Воин, не вставая с колен, закивал, подтверждая.
– Поэтому в пасмурную погоду я освобождаю его от службы. Он идет к себе и лежит на ковре, пока боль не пройдет. Но не жалуется. Дождь здесь бывает редко, и голова лучше пусть болит, чем ее не будет совсем.
Воин снова закивал.
– Пусть облака! – с тоской в голосе сказал эмир, и евнух понимающе моргнул жирными веками. Легким толчком подняв Ахмеда на ноги, увел его к двери…
Франк оказался немолодым, с заметной проседью в бороде и серебристыми нитями волнистых черных кудрях. Он вежливо поклонился и встал прямо, смело глядя в глаза эмиру.
"Не боится", – понял Имад и почему-то обрадовался.
– Где учился лечить? – спросил, придавая голову суровость.
Подскочивший евнух, быстро перевел. Франк ответил.
– В своей земле, – пояснил Ярукташ. – Но я не понимаю, где она. Это не Аквитания и не Окситания, не земля англов или франков, не Германия, не Венеция и не Латиния. Говорит, что земля его за морем, которое греки называют Понтом Эвксинским.
– Там живут номады, дикие кочевники, – удивился Имад. – Я видел их. Язычники… Он не похож.

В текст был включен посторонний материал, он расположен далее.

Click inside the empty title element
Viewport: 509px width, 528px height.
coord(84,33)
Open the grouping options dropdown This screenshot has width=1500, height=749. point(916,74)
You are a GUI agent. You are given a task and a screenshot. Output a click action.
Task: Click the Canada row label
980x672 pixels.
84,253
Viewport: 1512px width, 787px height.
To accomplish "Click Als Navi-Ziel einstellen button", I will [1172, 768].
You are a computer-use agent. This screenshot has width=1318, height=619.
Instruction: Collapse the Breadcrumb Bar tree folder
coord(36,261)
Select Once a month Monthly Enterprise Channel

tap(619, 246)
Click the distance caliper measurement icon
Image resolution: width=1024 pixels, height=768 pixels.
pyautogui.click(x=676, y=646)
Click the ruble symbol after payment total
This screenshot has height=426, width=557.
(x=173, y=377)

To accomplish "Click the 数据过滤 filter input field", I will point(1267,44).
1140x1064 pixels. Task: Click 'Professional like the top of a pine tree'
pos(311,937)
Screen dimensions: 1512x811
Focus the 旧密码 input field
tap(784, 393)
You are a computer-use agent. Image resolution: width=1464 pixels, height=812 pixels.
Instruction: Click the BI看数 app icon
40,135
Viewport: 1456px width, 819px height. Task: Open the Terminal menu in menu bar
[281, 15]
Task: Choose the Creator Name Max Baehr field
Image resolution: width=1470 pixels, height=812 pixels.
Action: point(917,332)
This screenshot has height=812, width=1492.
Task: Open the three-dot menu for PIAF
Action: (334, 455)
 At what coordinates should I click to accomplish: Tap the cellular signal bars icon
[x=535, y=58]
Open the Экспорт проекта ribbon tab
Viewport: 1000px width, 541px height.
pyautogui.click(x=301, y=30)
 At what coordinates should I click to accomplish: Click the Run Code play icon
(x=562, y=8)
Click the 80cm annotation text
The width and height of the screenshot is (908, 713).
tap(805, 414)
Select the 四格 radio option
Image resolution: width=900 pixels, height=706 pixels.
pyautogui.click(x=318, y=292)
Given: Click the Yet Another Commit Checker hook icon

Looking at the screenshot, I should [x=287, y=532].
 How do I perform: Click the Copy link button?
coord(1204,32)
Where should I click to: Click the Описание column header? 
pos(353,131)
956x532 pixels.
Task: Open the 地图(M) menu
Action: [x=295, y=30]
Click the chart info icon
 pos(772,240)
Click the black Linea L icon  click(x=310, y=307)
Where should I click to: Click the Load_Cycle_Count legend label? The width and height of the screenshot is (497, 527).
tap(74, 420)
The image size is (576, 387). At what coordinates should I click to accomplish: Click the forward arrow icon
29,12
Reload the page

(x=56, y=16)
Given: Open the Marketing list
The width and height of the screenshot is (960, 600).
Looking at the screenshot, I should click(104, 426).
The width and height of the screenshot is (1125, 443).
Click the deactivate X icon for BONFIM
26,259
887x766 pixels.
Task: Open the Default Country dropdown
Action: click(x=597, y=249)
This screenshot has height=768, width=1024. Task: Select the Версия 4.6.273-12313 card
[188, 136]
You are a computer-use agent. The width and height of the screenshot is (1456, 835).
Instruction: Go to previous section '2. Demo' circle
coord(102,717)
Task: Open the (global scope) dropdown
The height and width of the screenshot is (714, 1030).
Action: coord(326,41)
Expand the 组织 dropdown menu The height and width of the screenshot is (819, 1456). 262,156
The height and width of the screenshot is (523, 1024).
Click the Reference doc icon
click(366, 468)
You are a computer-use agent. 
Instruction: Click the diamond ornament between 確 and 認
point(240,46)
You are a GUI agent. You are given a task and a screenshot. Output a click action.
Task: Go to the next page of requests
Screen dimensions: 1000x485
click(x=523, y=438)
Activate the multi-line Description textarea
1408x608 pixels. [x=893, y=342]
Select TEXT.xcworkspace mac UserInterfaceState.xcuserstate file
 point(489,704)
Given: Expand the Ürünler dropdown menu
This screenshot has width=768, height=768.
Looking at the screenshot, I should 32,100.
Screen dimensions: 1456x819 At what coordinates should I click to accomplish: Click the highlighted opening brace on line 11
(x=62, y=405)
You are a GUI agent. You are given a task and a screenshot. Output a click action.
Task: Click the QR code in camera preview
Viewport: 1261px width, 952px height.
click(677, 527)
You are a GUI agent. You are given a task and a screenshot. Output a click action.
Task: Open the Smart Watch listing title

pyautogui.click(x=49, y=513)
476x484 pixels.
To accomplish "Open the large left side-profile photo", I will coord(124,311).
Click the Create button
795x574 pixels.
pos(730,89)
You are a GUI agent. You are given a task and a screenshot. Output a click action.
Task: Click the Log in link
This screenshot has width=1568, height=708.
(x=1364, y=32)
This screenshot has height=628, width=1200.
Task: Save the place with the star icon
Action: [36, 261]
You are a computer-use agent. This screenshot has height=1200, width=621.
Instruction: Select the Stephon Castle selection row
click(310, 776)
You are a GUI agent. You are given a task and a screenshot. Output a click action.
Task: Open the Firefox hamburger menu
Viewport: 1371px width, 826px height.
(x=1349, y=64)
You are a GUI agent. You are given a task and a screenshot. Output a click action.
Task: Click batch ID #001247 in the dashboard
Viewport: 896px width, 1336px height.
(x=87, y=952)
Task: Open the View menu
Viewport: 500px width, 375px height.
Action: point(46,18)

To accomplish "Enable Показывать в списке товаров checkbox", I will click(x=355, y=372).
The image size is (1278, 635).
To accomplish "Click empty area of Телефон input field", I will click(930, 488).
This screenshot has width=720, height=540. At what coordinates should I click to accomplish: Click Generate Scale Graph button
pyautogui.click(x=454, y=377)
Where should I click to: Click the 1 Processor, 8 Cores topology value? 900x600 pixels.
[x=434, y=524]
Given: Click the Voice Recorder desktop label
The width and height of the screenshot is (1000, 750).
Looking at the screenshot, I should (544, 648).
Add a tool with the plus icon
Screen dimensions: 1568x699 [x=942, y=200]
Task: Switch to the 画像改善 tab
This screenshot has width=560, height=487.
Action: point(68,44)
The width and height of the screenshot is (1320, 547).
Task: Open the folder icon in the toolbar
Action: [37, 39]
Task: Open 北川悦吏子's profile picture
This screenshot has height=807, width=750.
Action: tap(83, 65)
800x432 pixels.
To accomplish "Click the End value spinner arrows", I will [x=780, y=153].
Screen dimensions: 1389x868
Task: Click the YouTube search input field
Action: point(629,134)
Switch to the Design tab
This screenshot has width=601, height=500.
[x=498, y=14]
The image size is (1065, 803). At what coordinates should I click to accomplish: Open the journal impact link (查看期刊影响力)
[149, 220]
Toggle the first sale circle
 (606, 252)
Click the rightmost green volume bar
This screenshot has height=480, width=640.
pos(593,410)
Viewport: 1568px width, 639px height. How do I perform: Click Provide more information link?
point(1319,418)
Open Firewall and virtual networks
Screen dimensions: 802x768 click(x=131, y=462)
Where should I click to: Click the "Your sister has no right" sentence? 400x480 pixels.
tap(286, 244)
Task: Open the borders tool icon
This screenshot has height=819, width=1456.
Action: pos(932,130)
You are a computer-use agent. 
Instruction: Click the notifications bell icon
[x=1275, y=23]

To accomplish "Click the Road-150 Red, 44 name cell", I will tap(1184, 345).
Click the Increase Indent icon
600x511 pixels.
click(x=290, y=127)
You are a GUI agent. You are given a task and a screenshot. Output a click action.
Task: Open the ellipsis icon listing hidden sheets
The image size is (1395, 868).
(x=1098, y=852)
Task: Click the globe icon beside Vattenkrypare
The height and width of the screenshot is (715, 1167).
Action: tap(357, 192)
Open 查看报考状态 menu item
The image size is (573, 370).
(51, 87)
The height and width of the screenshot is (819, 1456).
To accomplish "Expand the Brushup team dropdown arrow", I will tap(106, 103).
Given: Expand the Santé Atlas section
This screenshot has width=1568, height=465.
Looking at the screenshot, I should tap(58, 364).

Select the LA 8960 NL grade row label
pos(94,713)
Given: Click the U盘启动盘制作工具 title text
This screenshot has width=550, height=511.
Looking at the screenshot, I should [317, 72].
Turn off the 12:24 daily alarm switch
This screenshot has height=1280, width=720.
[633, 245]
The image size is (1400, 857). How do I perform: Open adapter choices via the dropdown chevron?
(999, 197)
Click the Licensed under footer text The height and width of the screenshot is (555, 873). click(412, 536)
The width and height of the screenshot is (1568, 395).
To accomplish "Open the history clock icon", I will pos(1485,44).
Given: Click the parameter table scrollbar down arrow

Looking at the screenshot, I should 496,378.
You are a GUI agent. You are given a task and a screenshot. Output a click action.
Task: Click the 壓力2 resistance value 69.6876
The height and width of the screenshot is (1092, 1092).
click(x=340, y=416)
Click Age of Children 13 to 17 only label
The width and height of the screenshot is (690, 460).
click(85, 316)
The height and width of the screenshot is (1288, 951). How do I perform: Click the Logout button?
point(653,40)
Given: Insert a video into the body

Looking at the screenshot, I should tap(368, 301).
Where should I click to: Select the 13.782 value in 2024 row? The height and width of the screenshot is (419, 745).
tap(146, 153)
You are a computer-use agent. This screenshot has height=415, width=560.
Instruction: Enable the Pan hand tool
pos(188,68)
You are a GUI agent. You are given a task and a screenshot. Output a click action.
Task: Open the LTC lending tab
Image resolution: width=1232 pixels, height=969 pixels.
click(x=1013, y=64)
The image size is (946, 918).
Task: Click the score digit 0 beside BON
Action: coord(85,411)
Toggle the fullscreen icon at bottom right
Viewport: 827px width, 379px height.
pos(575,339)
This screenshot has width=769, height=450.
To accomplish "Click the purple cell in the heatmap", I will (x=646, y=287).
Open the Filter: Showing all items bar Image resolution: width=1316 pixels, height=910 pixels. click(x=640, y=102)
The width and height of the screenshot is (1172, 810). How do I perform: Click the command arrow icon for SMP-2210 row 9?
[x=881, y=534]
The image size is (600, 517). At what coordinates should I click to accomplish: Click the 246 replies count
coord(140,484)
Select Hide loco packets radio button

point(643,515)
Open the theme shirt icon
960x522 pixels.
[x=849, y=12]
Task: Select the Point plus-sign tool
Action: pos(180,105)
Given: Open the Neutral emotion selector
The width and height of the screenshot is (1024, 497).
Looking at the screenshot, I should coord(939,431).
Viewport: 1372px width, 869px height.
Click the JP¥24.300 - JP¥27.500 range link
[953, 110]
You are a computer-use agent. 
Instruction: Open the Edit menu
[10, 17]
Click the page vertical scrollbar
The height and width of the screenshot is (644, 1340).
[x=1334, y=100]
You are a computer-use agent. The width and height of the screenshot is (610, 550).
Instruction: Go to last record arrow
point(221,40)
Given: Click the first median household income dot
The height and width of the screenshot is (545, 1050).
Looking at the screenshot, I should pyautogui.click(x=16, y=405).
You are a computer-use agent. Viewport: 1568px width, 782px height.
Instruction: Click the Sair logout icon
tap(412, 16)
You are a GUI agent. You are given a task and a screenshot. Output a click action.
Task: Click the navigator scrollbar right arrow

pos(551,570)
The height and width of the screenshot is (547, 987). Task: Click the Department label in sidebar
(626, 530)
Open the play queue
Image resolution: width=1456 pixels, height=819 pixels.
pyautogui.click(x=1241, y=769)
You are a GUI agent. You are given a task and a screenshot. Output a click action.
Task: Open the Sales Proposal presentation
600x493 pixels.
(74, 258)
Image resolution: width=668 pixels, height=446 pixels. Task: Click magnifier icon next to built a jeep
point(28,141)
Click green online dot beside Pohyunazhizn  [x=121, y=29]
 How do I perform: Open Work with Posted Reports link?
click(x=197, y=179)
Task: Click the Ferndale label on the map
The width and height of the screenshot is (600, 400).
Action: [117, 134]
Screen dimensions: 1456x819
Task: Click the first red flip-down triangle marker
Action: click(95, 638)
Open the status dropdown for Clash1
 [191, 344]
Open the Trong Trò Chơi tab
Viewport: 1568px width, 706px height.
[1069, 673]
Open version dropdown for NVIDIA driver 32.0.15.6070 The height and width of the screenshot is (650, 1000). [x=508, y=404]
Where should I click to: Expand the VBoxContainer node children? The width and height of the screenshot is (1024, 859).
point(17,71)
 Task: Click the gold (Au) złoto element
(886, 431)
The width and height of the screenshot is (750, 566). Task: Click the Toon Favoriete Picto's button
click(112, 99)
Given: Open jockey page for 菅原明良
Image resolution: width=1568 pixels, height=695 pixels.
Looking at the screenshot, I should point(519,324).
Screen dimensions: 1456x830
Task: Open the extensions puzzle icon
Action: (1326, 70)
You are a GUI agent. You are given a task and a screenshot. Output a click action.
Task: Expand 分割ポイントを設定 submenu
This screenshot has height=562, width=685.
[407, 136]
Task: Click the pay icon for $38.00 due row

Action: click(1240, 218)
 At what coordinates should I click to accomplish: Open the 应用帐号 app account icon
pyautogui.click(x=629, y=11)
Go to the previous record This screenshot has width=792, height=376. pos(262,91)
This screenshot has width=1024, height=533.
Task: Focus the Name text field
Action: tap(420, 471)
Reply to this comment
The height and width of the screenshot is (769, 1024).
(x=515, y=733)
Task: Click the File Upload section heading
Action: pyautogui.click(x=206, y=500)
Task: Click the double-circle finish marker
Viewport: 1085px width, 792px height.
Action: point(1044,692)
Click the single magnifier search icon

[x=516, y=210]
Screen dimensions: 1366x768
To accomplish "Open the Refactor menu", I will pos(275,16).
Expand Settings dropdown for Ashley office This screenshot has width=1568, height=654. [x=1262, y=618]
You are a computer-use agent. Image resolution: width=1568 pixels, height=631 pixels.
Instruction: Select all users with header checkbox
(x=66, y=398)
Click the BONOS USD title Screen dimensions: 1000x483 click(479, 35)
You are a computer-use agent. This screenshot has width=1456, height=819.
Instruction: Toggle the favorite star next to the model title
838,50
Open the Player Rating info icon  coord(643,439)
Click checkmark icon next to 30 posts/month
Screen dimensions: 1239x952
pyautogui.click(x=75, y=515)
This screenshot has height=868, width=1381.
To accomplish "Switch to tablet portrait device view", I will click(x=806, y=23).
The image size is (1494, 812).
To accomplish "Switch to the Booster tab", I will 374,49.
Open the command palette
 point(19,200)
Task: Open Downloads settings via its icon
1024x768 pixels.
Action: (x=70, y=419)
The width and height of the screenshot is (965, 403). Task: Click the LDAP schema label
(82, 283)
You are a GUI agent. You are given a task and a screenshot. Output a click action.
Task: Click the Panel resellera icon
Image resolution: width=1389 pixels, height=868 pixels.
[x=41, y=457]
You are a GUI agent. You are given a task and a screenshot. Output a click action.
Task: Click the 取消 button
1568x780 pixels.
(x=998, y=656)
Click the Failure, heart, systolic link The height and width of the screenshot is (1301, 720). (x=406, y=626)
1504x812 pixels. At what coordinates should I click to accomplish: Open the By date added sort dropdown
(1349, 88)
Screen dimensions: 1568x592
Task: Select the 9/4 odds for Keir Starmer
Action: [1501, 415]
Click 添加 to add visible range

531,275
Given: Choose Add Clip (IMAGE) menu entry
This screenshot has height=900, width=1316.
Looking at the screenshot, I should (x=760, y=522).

Евнух облизал губы. Переспросил лекаря.
– Говорит, что возле моря действительно живут кочевники, Но его земля лежит много дальше к холодному морю. Полгода у них лежит снег, да такой, что повозки не могут проехать по дорогам и их ставят на полозья. Хотя лето там жаркое. Не знаю… Он говорит на многих языках: прованском, англов, франков, понимает латынь…
– Что привело его сюда?
– Что и других, – пожал плечами Ярукташ. – Стремление поклониться святыням. Он пришел сюда с другом, но попал в неудачное время. Один из отрядов Несравненного захватил их на дороге к Эль-Кудсу, который они зовут Иерусалимом, далеко отсюда еще перед осадой. Мы знали, что Иерусалим падет, поэтому рабы стоили дешево. Я купил их за пару сапог. И считал, что дал дорого.
– Он может спасти Мариам?
Пленник кивнул.
– Пусть скажет как.
Лекарь заговорил, и Имад обратился в слух.
– Он знает, что у твоей любимой жены поперечное положение плода, поэтому он не может выйти наружу. Я сказал ему это, – смущенно пояснил евнух в ответ на взгляд эмира. – Он говорит, что, если не вмешаться, у роженицы разорвутся внутренности, и она умрет в мучениях. Единственное спасение – разрезать живот и достать ребенка. Затем зашить рану.
– Ребенок при этом погибнет?
– Он говорит, что если не поздно, то удастся спасти и плод.